It’s a tragedy that boxer Maxim Dadashev died Tuesday of injuries he suffered in the ring, but it’s a part of the sport. 

It’s natural to wonder whether anything could be done to prevent future boxing deaths, but there isn’t. Not unless you want to outlaw the fight game, altogether.

It’s a grim reality, but it’s something you have to acknowledge and come to terms with if you love, participate in, report on or earn a living off of boxing.

Generational problem  

It comes up in every generation.

Benny Paret died after fighting Emile Griffith. That was 1962.

Duk Koo Kim died after fighting Ray Mancini. That was 1982.

Magomed Abdusalamov could have died after he slipped into a coma after fighting Mike Perez. That was 2013. (Abdusalamov suffered permanent brain injuries and still can’t walk or talk.)

Deontay Wilder said he wanted to kill Dominic Breazeale. That earlier this year.

Wilder’s comments triggered a conversation over whether he should have been suspended or fined.

He wasn’t. And he shouldn’t have been.

In other sports, concussions and catastrophic brain injuries are byproducts of competition.

In boxing, they’re the goal.

Wilder’s comments were abhorrent. They don’t fit in polite society. But “polite society” is often a façade.

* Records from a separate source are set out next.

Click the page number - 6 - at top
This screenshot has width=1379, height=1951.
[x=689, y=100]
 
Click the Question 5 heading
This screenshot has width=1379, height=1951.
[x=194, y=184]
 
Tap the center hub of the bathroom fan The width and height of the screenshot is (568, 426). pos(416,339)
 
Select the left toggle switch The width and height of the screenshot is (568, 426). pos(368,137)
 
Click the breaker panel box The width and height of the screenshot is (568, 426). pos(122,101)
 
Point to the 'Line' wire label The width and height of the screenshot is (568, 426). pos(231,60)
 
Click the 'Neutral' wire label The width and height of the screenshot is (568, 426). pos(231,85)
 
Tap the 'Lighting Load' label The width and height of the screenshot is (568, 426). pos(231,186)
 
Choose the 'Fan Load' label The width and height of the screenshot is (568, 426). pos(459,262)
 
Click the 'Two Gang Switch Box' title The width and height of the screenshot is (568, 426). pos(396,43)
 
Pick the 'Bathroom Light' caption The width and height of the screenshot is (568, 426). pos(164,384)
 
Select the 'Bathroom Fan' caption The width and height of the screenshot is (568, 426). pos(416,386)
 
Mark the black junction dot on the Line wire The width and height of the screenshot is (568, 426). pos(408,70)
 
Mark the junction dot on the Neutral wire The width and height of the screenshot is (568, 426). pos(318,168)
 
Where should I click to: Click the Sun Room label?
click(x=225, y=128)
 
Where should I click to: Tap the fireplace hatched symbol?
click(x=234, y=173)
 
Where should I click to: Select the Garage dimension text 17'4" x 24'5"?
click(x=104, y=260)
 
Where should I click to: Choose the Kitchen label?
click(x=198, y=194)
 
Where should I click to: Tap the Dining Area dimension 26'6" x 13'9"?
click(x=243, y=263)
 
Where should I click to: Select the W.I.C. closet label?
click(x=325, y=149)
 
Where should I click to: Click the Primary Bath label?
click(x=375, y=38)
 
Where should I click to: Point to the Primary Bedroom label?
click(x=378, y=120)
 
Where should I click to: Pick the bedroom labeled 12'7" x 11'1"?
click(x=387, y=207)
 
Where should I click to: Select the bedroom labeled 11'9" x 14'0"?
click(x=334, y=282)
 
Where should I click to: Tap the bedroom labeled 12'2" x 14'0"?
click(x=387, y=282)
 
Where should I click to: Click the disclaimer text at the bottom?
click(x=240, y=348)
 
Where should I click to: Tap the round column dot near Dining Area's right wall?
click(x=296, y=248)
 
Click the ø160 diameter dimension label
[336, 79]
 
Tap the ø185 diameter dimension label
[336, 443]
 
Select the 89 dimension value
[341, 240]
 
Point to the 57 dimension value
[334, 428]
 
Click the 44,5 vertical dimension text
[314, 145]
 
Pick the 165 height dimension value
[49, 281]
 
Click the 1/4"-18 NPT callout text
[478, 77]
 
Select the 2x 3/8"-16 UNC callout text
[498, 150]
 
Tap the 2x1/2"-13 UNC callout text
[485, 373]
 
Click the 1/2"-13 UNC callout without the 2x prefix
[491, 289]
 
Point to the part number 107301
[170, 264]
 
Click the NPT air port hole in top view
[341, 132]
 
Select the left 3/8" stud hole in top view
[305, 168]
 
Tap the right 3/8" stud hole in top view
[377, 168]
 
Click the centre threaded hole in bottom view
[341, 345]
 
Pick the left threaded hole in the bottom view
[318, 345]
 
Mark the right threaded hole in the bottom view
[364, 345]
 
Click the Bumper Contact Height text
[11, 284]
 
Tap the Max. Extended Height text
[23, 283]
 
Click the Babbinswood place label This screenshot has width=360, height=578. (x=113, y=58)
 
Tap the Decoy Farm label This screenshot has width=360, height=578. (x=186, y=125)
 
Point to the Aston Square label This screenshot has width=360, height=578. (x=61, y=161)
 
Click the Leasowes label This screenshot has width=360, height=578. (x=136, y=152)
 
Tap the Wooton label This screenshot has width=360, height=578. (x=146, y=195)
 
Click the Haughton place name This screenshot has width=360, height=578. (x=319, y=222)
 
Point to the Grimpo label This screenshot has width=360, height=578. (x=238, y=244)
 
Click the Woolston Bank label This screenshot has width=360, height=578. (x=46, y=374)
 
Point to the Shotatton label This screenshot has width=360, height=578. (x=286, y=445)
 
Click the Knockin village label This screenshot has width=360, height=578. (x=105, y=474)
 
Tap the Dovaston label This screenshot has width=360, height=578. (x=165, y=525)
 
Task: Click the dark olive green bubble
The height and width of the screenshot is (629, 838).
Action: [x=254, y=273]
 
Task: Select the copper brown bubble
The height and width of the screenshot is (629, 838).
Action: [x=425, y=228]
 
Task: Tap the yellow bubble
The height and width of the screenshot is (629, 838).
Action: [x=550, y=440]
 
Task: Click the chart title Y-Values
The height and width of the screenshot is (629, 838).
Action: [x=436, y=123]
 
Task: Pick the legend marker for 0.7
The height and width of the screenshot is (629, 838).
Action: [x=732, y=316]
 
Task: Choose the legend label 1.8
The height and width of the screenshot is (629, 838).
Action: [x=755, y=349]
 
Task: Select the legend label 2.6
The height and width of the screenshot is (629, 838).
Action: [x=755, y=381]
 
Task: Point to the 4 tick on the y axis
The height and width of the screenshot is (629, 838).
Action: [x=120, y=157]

Part of the appeal of boxing is that there is no façade. It is what it is: two combatants seeking to bludgeon each other into unconsciousness.

Questions or reforms?

Dadashev had to have known the risks. And that doesn’t make his death after fighting Subriel Matias on Friday any less heartbreaking.  

But the next wave of questions and calls from reform should center on Dadashev’s wife and son. Are they OK? What are his promoters or managers doing to support them financially and emotionally?

It should focus on other fighters. Do they have adequate insurance? Are they putting money away for retirement?

It should focus on Dadashev’s opponent, Matias. The men who’ve beaten the life out of their opponents before a bloodthirsty crowd are never the same after. Does Matias have a counselor?

It should focus on Dadashev’s trainer Buddy McGirt. He stopped the fight. But now he has to live with doubt.

“It just makes you realize what type of sport we’re in, man,” McGirt said, according to ESPN. “… My mind is like really running crazy, right now. Like, what could I have done differently?”

The answer is nothing. Not in boxing.

If we want to change things, we should seek better support networks around fighters outside of the ring.

Once they step inside the ropes, they know the dangers. We all do.

Maxim Dadashev’s death is a tragedy, but tragedy is part of the sport.